In the acquirement of an education George Brown attended the public schools of Cleveland county and as a boy of fourteen years he started out in life on his own account as a farm hand. He likewise worked as a laborer in various sawmills in Mississippi, Tennessee, Louisiana, Texas and Oklahoma and at the age of twenty-five years started to study for the ministry. For three years he held pastorates in the rural districts of Cleveland county but in 1902 returned to his work in the sawmills, also securing work on various farms throughout the state.
During his spare time Mr. Brown studied law, Judge Woodson Mosley, further mention of whom is made elsewhere in this work, being his preceptor. In 1907 he was admitted to practice in the circuit court of Cleveland county and he remained a constant student of his chosen profession, attending many lectures in the law department of the State University at Fayetteville. He never received his LL.B. degree, but in 1917 was admitted to practice in the supreme court. He now practices in all state and county courts and has an extensive and lucrative general clientage. He also does corporation work and is local attorney for the Lane & Bowler Company of Stuttgart, attorney for the Boke Oil & Gas Company of Rison and looks after the legal affairs of I.E. Moore and other large planters of this county.

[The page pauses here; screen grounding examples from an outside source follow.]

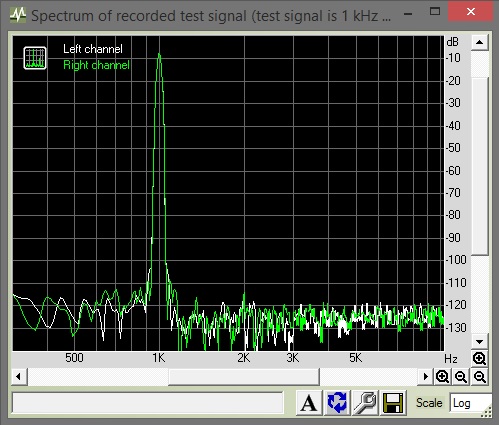499x425 pixels.
Task: Click the horizontal scrollbar left arrow
Action: tap(19, 377)
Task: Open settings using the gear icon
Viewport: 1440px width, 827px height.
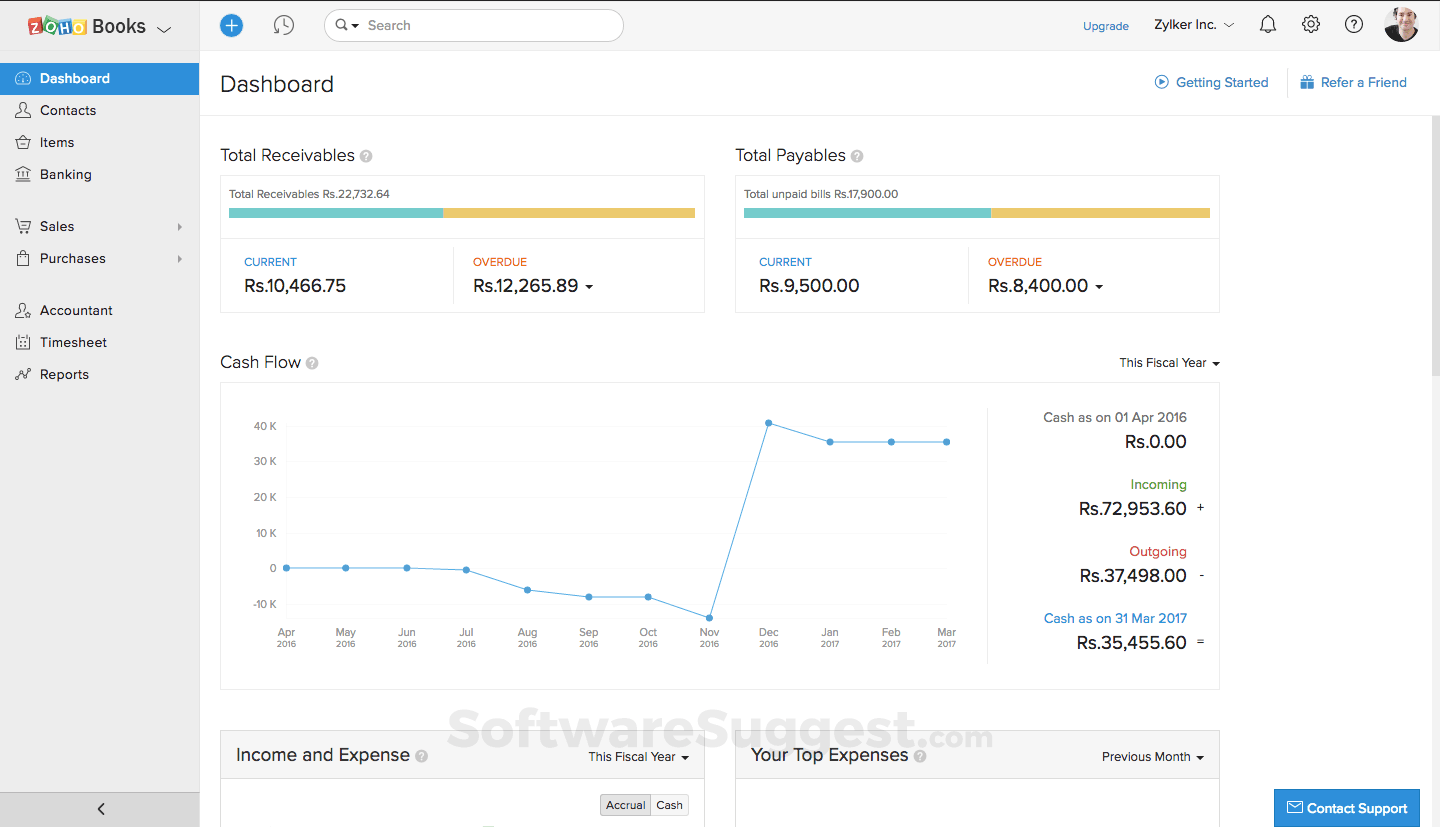Action: click(x=1310, y=23)
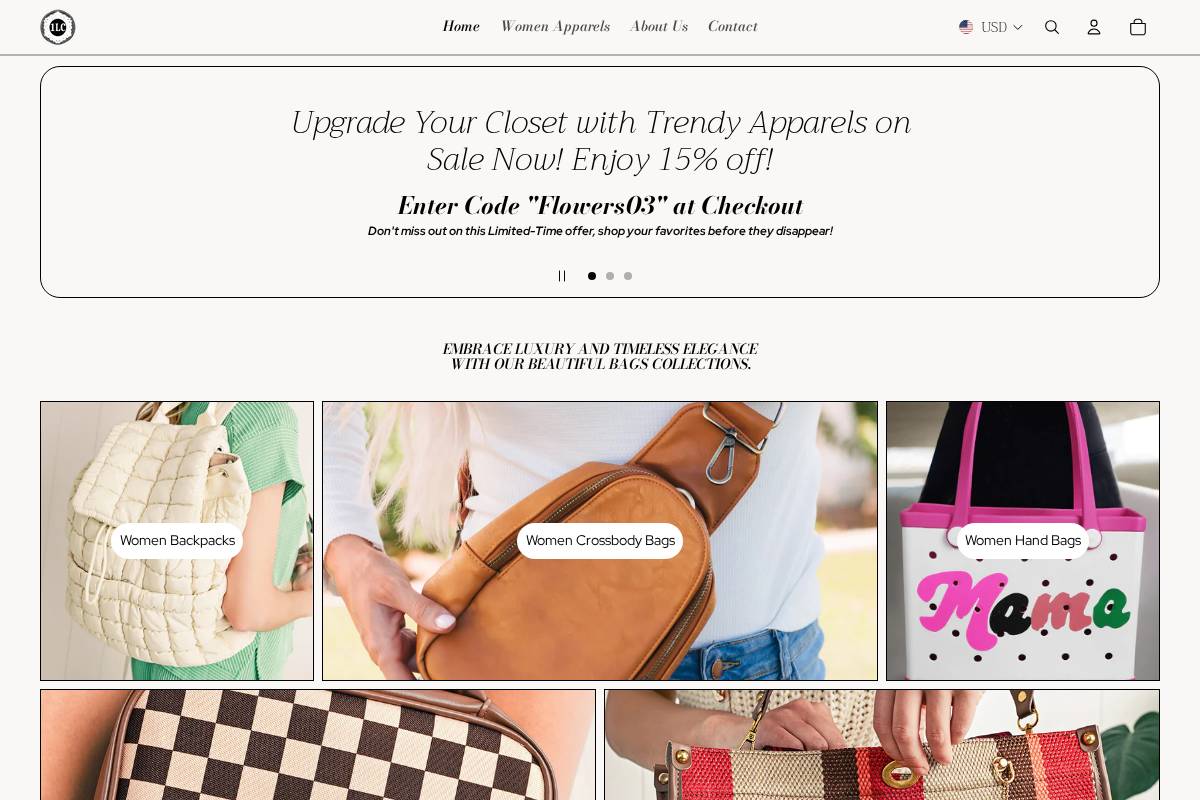Open the striped woven handbag image
This screenshot has width=1200, height=800.
882,745
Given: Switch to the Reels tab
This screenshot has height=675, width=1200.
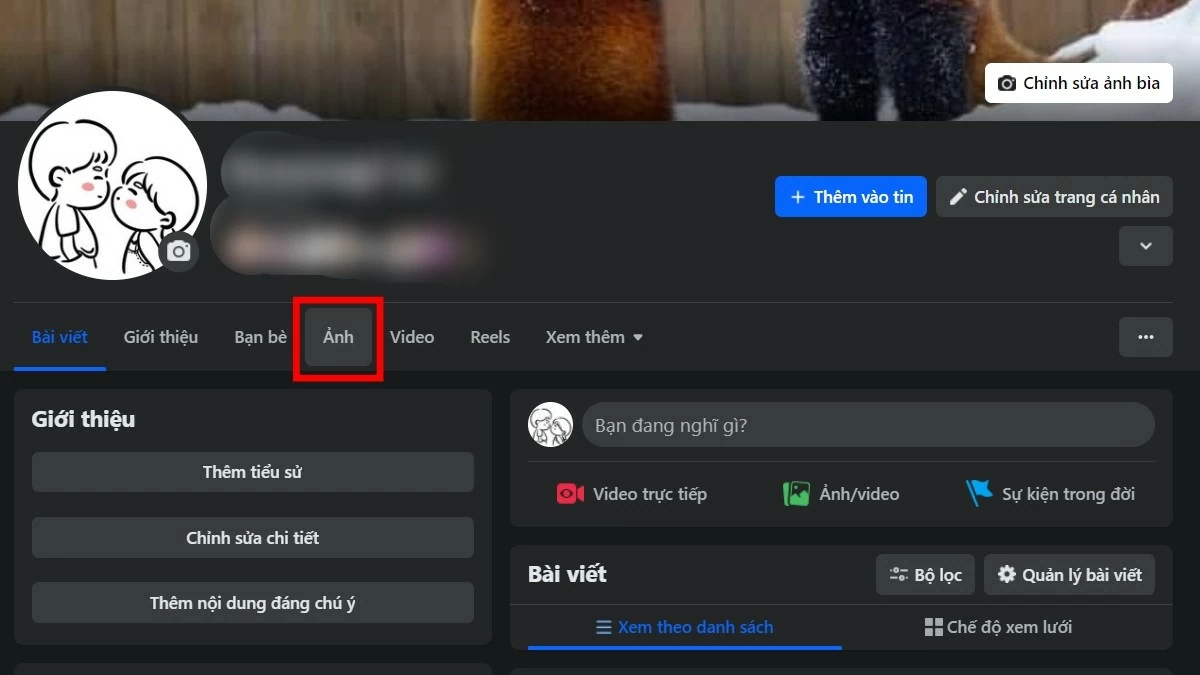Looking at the screenshot, I should [490, 337].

In 1905 Mr. Brown was elected to the office of justice of the peace, holding that position until 1???. Subsequently he represented Cleveland county in the Arkansas state legislature in the session of 1909-1911 and introduced the first state-wide prohibition bill in the legislature. He has served for short periods as deputy prosecuting attorney and in the absence of the regular prosecuting attorney served through one session of court in that office. He has also served through part of two terms as special judge, in the absence and disqualification of the regular judge and during the sessions of 1917 and 1919 and in the special session of 1920, was a member of the state senate.
In 1919 he was joint author, with Senator Greathouse and Senator McFarland, of the bank guarantee bill, which was introduced by failed to pass in that session. In August, 1917, he volunteered for service in the United States army and went into training at Leon Springs near San Antonio, Texas. There the Seventh Infantry Officers Training Corps was stationed. After a tryout of twenty-seven days, however, he was honorably discharged and a short time after ward was commissioned by the president of the United States, Woodrow Wilson, as a member of the district exemption board for the eastern district of Arkansas.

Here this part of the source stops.